Serizawa's self-sacrifice indicts the category of weapon it deploys
Dr. Serizawa kills Godzilla with the Oxygen Destroyer, then kills himself — explicitly so the technology cannot be replicated by states. The film's resolution is an indictment of the very category of weapon it just used to win.
No Hollywood monster film of the period takes that turn. The standard shape is: threat appears, hero defeats threat, order restored. Gojira delivers the defeat and then destroys the means of victory, because the means of victory is as dangerous as the threat. Serizawa's death is not heroic sacrifice — it's preemptive arms control performed by a single scientist who doesn't trust institutions with what he knows.

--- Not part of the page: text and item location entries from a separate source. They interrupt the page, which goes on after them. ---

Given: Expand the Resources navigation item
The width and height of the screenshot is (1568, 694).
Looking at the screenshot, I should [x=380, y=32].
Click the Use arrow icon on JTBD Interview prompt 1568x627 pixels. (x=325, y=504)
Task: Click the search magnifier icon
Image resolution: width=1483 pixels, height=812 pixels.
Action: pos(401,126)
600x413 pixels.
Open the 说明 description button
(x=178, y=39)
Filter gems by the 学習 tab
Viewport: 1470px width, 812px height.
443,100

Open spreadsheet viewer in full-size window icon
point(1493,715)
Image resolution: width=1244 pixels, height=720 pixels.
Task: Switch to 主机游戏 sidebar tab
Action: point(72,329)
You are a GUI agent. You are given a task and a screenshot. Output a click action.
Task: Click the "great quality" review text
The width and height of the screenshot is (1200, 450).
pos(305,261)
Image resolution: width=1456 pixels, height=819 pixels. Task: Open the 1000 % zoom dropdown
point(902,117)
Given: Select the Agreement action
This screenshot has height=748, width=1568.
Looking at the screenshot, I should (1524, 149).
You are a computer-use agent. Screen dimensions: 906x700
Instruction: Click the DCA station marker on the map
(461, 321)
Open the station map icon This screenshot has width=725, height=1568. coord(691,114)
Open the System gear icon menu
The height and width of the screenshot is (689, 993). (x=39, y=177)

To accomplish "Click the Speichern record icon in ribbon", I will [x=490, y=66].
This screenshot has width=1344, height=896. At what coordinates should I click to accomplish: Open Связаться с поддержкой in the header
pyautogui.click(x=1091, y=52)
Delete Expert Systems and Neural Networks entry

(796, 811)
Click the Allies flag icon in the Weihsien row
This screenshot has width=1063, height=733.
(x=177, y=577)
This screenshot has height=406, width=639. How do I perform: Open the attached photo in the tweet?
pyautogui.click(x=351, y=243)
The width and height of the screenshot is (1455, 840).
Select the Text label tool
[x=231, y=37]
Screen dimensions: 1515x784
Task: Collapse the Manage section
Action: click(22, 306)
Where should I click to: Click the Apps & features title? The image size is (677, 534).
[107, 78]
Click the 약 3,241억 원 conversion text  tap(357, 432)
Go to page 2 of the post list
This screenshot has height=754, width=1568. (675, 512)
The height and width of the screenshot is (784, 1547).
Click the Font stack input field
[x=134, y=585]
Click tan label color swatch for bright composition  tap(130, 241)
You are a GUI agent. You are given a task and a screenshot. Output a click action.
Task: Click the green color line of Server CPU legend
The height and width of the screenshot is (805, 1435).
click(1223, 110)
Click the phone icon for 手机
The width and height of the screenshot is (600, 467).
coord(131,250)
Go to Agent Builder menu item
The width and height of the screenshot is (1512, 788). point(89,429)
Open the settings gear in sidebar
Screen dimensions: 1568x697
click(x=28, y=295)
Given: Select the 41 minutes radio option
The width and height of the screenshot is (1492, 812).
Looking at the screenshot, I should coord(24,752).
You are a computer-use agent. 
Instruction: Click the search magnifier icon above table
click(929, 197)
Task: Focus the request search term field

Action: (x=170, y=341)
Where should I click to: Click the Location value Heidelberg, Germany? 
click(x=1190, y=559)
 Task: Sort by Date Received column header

This is what separates the 1954 film from everything the franchise becomes. Later entries solve Godzilla; the original refuses to solve him without paying the full cost of the solution. The moral weight isn't on whether Godzilla dies — it's on what it costs to kill something that shouldn't exist.
The franchise's later drift toward Godzilla-as-defender isn't a betrayal — it's what happens when popular culture turns its trauma figure into a recurring protagonist. The 1954 film works precisely because it hasn't yet figured out how to live with him. Anno's Shin Godzilla (2016) is interesting partly because it tries to recover that not-knowing.
Source claim: Serizawa's self-destruction with the Oxygen Destroyer is an indictment of the category of weapon it deploys — the film refuses to let the victory stand without destroying the means of achieving it.